What is documented and established is the structure of the penetration: Rwandan soldiers secure the territory, RPF companies immediately establish themselves there, and profits are repatriated to Kigali for the benefit of the ruling party. Mozambique is not a partner in this relationship. It is its object.

 

7. The Economic Opportunity Confiscated from Mozambique

What is most striking about this Rwandan extraction architecture is not only what Rwanda has taken.

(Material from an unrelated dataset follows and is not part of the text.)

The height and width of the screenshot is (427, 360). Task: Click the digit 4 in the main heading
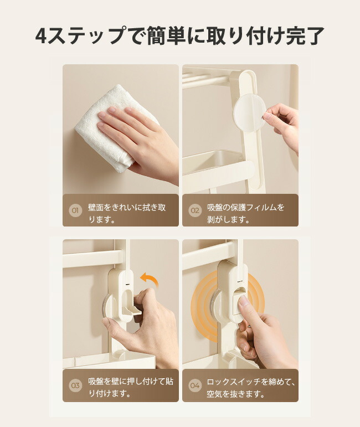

It is what Mozambique has lost — and what it could have built.

Every contract awarded to Crystal Ventures or one of its subsidiaries was a contract that should have gone to a Mozambican company. Every mining concession secured by Strofinare Mozambique or Megaruma Grafite — notably strategically critical graphite deposits for the global electric battery industry — was a Mozambican national asset held captive by an entity controlled by the ruling party in Kigali. Every security job created by ISCO Seguranca, staffed largely by former Rwandan military and police, was a skilled position that could have built a Mozambican private security sector.

Cabo Delgado is one of Mozambique's poorest provinces despite its exceptional natural wealth. One of the oldest criticisms of TotalEnergies' gas project is the chronic insufficiency of local content: the inability of Mozambican companies to access the supply, services and construction contracts generated by one of the largest infrastructure projects on the African continent. The presence of CVL/RPF companies aggravated this failure, capturing precisely the segments of the value chain — civil engineering, security, logistics, mining exploration — that could have been the first drivers of durable local economic development.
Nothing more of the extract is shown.